## [PROBLEM DESCRIPTION]
Restate word for word the lines of the material below, from the line with "[Facebook Kangnam] (12, 2475)" to the line with "attract mates (82, 810)", both lines included, and no others.
Start of AVAILABLE DATA
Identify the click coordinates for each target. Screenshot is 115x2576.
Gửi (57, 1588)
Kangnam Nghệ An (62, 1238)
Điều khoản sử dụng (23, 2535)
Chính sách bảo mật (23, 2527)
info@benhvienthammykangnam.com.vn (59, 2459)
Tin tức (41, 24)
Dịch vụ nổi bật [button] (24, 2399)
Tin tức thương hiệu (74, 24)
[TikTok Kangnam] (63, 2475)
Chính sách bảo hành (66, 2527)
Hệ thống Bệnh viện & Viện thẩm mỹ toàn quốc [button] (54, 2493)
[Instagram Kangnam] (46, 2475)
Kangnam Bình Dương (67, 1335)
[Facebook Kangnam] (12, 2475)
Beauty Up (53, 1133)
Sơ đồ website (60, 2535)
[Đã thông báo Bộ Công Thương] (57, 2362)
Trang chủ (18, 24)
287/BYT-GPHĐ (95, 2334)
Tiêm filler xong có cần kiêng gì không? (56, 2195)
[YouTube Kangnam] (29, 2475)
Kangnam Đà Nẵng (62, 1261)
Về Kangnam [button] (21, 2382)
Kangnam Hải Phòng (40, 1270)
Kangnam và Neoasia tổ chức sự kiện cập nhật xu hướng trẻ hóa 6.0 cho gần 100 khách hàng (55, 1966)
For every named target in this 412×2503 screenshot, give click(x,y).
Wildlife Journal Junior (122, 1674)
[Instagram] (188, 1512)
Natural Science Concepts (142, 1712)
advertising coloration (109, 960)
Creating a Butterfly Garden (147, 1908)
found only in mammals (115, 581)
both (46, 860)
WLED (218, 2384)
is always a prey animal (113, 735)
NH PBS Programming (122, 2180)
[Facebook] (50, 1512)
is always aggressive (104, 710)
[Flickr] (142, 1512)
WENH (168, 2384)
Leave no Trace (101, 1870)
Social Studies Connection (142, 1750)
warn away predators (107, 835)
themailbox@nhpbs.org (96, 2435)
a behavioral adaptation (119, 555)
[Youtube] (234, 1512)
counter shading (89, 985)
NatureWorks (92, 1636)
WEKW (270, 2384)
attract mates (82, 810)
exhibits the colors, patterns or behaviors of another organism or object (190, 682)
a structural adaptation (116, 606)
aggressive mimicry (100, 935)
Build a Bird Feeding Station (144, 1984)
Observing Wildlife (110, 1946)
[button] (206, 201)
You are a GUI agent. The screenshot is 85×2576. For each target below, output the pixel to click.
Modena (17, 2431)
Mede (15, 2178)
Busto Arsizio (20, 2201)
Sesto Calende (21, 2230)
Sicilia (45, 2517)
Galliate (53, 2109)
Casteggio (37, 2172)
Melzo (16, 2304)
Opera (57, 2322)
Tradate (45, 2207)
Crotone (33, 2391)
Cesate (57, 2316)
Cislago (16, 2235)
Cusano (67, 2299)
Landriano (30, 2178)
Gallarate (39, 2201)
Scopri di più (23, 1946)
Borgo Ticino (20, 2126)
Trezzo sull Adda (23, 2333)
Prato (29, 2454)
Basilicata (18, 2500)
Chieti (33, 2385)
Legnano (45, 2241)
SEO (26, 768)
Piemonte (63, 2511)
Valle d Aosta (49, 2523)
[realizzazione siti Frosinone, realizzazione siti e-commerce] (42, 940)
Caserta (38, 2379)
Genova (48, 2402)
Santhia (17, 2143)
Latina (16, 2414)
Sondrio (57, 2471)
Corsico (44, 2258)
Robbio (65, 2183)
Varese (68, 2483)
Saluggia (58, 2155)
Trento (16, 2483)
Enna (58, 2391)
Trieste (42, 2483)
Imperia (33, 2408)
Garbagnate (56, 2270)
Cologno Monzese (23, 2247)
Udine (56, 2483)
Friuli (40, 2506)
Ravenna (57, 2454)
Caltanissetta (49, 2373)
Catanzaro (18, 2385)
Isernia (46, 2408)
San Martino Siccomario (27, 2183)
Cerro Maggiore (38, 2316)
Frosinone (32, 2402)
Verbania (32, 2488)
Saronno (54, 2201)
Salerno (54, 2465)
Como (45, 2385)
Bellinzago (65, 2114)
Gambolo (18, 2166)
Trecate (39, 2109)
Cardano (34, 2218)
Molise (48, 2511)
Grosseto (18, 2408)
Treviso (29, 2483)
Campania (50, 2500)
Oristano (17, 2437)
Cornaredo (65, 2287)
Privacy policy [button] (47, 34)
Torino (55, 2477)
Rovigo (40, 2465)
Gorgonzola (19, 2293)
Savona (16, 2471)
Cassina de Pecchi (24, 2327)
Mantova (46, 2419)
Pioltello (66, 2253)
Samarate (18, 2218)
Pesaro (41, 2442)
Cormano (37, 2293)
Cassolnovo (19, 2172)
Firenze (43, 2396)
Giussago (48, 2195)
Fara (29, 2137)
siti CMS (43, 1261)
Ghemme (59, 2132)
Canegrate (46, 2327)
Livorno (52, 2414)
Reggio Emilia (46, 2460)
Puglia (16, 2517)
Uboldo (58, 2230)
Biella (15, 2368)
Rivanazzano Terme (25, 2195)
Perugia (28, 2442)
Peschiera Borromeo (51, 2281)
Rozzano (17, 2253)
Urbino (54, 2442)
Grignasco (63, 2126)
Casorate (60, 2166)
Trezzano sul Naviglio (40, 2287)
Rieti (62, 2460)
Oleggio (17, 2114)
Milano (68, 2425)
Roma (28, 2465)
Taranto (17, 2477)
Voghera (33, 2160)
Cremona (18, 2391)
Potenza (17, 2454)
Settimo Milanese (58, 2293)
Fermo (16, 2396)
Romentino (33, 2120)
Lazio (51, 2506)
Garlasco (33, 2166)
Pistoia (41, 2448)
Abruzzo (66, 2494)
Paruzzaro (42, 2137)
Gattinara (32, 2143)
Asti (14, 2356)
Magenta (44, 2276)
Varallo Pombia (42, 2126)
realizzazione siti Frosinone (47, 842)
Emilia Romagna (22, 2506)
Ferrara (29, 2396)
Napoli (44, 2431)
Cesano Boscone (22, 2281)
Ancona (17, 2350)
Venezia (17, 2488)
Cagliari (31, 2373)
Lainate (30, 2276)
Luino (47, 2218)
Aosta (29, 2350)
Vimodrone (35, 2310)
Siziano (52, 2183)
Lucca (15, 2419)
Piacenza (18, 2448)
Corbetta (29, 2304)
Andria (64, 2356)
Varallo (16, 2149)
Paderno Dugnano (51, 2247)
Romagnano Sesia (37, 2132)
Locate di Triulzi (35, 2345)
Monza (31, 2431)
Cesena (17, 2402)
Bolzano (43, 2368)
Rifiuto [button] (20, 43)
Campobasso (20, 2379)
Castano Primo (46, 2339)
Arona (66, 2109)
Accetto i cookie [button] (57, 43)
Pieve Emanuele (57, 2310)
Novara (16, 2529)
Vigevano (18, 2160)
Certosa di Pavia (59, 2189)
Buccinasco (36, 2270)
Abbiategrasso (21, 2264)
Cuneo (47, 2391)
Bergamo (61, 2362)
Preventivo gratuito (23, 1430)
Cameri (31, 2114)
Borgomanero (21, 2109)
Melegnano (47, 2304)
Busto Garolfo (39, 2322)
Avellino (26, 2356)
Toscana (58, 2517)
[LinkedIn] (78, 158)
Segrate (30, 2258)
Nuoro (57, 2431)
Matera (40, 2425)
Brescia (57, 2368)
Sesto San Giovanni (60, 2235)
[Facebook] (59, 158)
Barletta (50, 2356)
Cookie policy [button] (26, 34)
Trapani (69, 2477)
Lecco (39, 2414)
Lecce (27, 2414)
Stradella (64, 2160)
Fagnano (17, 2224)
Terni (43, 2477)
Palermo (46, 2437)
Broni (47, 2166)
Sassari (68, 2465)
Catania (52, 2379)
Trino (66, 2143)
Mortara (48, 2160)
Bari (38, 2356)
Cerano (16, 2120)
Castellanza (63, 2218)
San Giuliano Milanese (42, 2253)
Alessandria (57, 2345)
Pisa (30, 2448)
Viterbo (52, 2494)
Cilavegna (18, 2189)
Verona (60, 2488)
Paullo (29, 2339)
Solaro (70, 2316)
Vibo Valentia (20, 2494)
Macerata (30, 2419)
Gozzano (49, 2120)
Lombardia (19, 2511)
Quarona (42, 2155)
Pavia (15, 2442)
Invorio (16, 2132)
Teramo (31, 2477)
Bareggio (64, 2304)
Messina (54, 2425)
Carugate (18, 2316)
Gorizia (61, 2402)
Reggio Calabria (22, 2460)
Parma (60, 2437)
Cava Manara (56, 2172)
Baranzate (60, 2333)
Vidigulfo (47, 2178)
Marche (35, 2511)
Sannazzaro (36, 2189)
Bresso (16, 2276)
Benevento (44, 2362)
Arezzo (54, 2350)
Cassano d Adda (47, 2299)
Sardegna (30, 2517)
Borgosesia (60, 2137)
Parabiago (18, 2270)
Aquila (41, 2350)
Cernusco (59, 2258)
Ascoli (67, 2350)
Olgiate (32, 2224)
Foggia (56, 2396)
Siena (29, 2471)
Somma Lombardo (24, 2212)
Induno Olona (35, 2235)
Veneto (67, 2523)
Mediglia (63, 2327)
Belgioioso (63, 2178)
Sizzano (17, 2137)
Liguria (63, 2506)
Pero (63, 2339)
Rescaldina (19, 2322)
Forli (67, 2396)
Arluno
End of AVAILABLE DATA
## [ANSWER SPACE]
[Facebook Kangnam] (12, 2475)
Beauty Up (53, 1133)
Sơ đồ website (60, 2535)
[Đã thông báo Bộ Công Thương] (57, 2362)
Trang chủ (18, 24)
287/BYT-GPHĐ (95, 2334)
Tiêm filler xong có cần kiêng gì không? (56, 2195)
[YouTube Kangnam] (29, 2475)
Kangnam Đà Nẵng (62, 1261)
Về Kangnam [button] (21, 2382)
Kangnam Hải Phòng (40, 1270)
Kangnam và Neoasia tổ chức sự kiện cập nhật xu hướng trẻ hóa 6.0 cho gần 100 khách hàng (55, 1966)
For every named target in this 412×2503 screenshot, give click(x,y).
Wildlife Journal Junior (122, 1674)
[Instagram] (188, 1512)
Natural Science Concepts (142, 1712)
advertising coloration (109, 960)
Creating a Butterfly Garden (147, 1908)
found only in mammals (115, 581)
both (46, 860)
WLED (218, 2384)
is always a prey animal (113, 735)
NH PBS Programming (122, 2180)
[Facebook] (50, 1512)
is always aggressive (104, 710)
[Flickr] (142, 1512)
WENH (168, 2384)
Leave no Trace (101, 1870)
Social Studies Connection (142, 1750)
warn away predators (107, 835)
themailbox@nhpbs.org (96, 2435)
a behavioral adaptation (119, 555)
[Youtube] (234, 1512)
counter shading (89, 985)
NatureWorks (92, 1636)
WEKW (270, 2384)
attract mates (82, 810)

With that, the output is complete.